Gold Bulls Flex Their Muscles As Persian Gulf Tensions Rise

Date: 13/06/2019

Jim Wyckoff Thursday June 13, 2019 12:49

Kitco News

(Kitco News) – Gold prices are firmly higher in midday U.S. trading Thursday, boosted on safe-haven buying interest on news of another attack on big ships in the Persian Gulf region. August gold futures were last up $6.90 an ounce at $1,343.70. July Comex silver prices were last up $0.127 at $14.88 an ounce.

The marketplace is a bit uneasy late this week after reports two more ships in the Persian Gulf area (this time in the Gulf of Oman) were attacked by smaller gunboats, and/or possibly even a torpedo. U.S. Navy ships are reportedly now protecting some oil tankers in the region. Oil prices are higher today on the news. Right now tensions in markets are not real high, but this situation could escalate very quickly if Iran and the U.S. have a direct military confrontation. Gold prices would probably spike sharply higher in such a case.

Gold gained today despite European and Asian stock indexes that were mostly firmer. The U.S. stock indexes are also modestly higher at midday.
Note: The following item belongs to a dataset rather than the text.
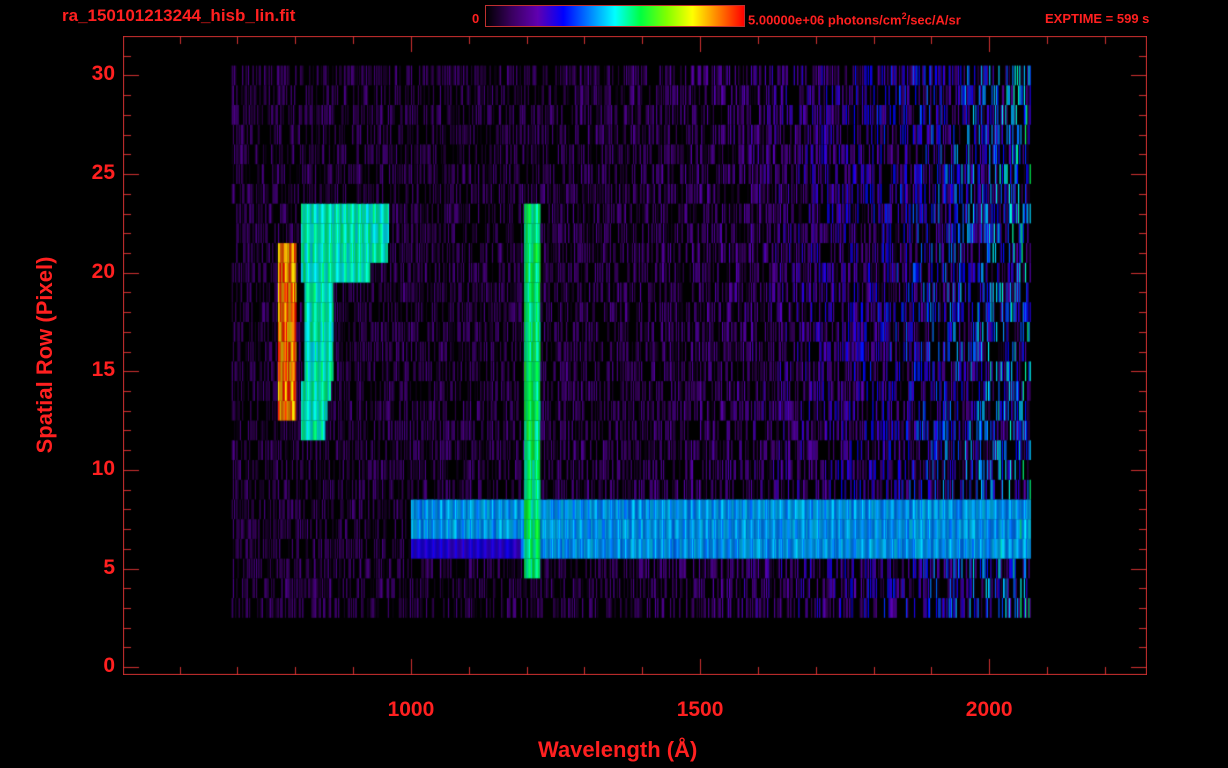  I want to click on y-tick-label: 0, so click(109, 666).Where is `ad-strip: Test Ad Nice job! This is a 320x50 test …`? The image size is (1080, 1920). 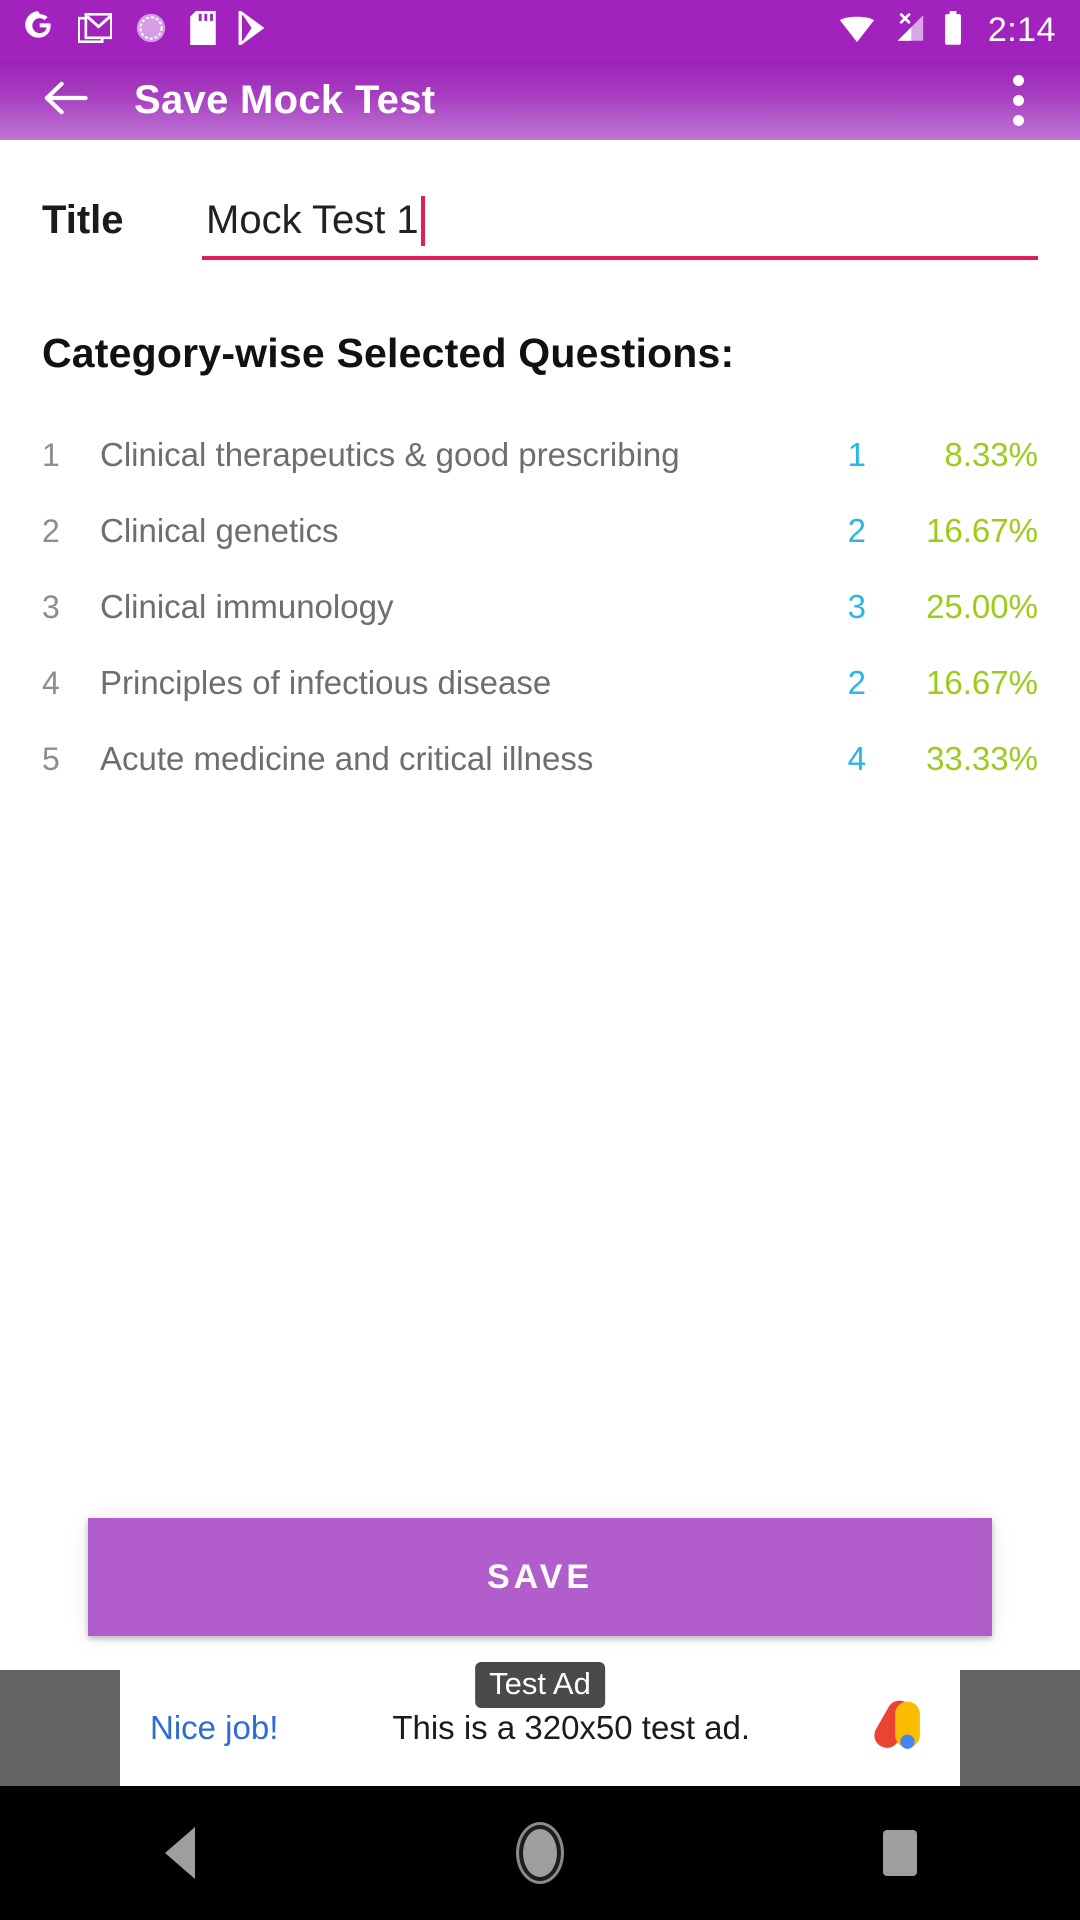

Notions of more accommodative monetary policies from the world’s major central banks, amid generally very low inflationary pressures globally, are supporting world stock markets recently. That’s also supportive for the meteals.

The key “outside markets” today see Nymex crude oil prices higher and trading around $52.25 a barrel, on the Oman Gulf news. Still, worldwide supply and demand fundamentals for crude oil favor the bears. Meantime, the U.S. dollar index is slightly up in early-afternoon U.S. trading.

In other overnight news, Switzerland’s central bank held its monetary policy steady, but did signal rate cuts are possible at future central bank monetary policy meetings.

Technically, August gold futures prices closed near the session high today. The bulls have the firm overall near-term technical advantage and are having a good week. Gold bulls’ next upside near-term price breakout objective is to produce a close above solid technical resistance at the February high of $1,361.50. Bears’ next near-term downside price breakout objective is pushing prices below solid technical support at $1,310.00. First resistance is seen at $1,350.00 and then at the June high of $1,352.70. First support is seen at today’s low of $1,335.90 and then at Wednesday’s low of $1,329.80. Wyckoff’s Market Rating: 7.0.

July silver futures prices closed near the session high today. The silver bears have the overall near-term technical advantage. Silver bulls’ next upside price breakout objective is closing prices above solid technical resistance at last week’s high of $15.15 an ounce. The next downside price breakout objective for the bears is closing prices below solid support at the May low of $14.265. First resistance is seen at $15.00 and then at $15.15. Next support is seen at this week’s low of $14.625 and then at last week’s low of $14.565. Wyckoff’s Market Rating: 3.0.

July N.Y. copper closed up 40 points at 265.85 cents today. Prices closed near the session high today. The copper bears have the solid overall near-term technical advantage. Prices are in a seven-week-old downtrend on the daily bar chart. Copper bulls’ next upside price objective is pushing and closing prices above solid technical resistance at 277.75 cents. The next downside price objective for the bears is closing prices below solid technical support at the January low of 256.10 cents. First resistance is seen at Wednesday’s high of 267.30 cents and then at this week’s high of 270.20 cents. First support is seen at this week’s low of 262.55 cents and then at 260.00 cents. Wyckoff’s Market Rating: 2.0.